From a Reuters article:
Bertelsmann’s Random House, the world’s biggest book publisher, expects electronic books to contribute more than 10 percent of its U.S. revenue next year, its head was quoted as saying on Sunday.
Chief Executive Markus Dohle told German magazine Der Spiegel that e-book revenue had already jumped to 8 percent in the United States and had turned into a new growth driver for the publisher of Dan Brown, John Grisham and Stieg Larsson. “We’re at 8 percent in the United States currently, it rose by leaps and bounds,” Dohle told Der Spiegel. “I could well imagine that we get beyond 10 percent next year,” he said.
Random House has not joined the agency model and this is one of the reasons it has not offered its books on the Apple iBookstore – which would require the publisher to set the end-user price.

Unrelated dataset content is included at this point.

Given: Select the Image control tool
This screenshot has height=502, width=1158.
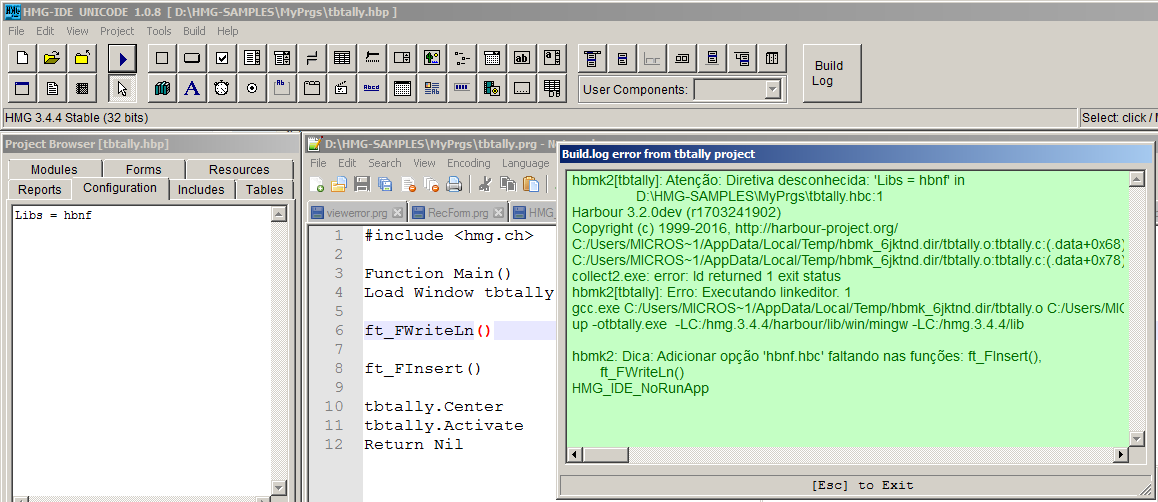Looking at the screenshot, I should pos(432,58).
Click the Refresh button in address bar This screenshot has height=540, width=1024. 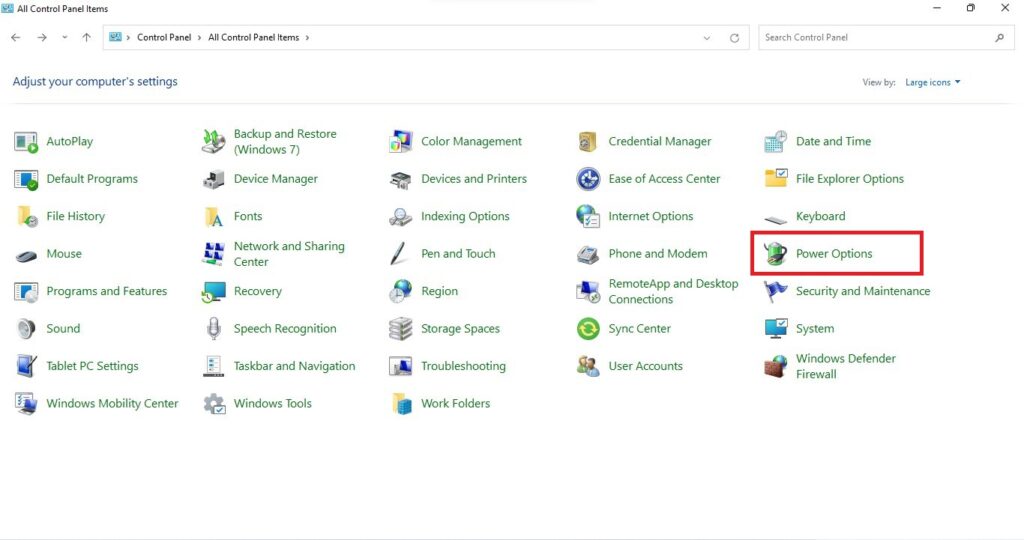(734, 38)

“We’ve got to think very hard about whether we want this drastic change in our business model,” he said. “The question is if publishers know how to find the right retail price… This hasn’t been our job in the past.”
“One hundred days in the iBook store won’t decide about success or failure,” he said. “We think we have to tread carefully to find a business model that is sustainable for the years to come.”
Wasn’t this reported before? The article first ran on Reuters Aug 1, 2010.
I wonder if Random House will be updating their predictions of 10% ebooks sales for 2011 even now that third quarter results are in? I suspect they will exceed that.